[RECORDS SHOWN]

————

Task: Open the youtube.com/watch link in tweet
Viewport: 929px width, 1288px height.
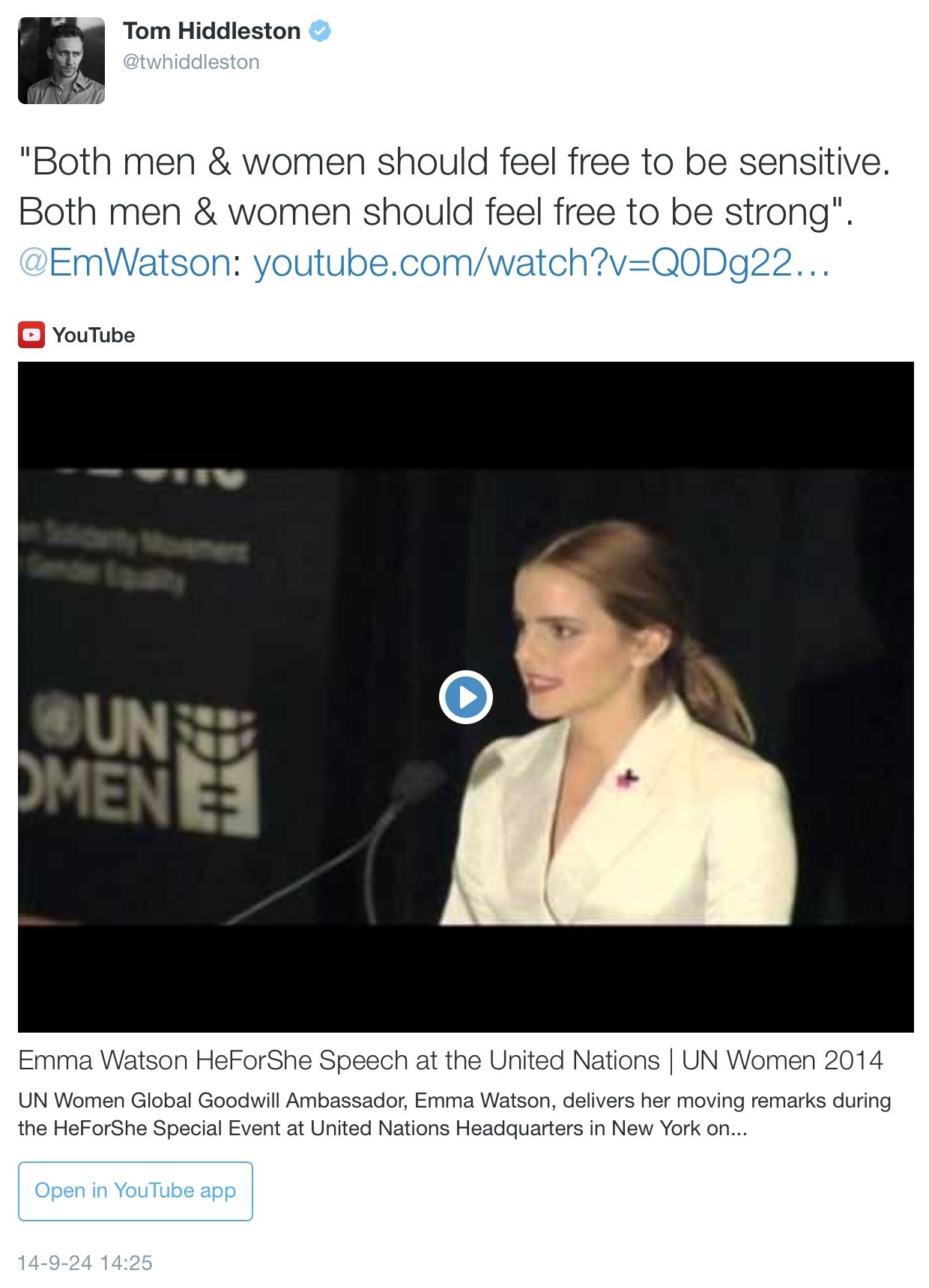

————

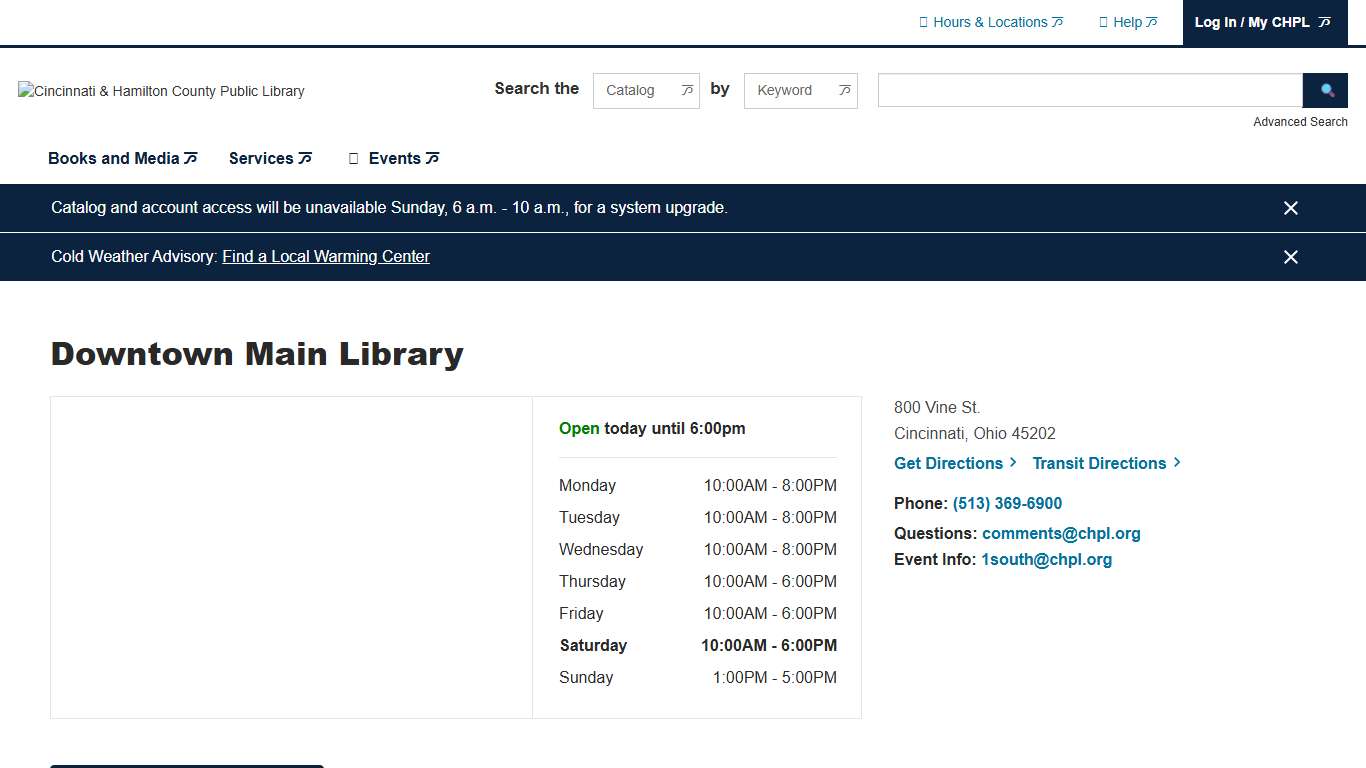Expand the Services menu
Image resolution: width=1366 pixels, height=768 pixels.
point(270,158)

————

[ASSIGNMENT] The range runs from the line above containing "Task: Open the" to the line containing "Viewport: 929px width, 1288px height.", inclusive. Restate those lines word for word and no others.

[TASK OUTPUT]
Task: Open the youtube.com/watch link in tweet
Viewport: 929px width, 1288px height.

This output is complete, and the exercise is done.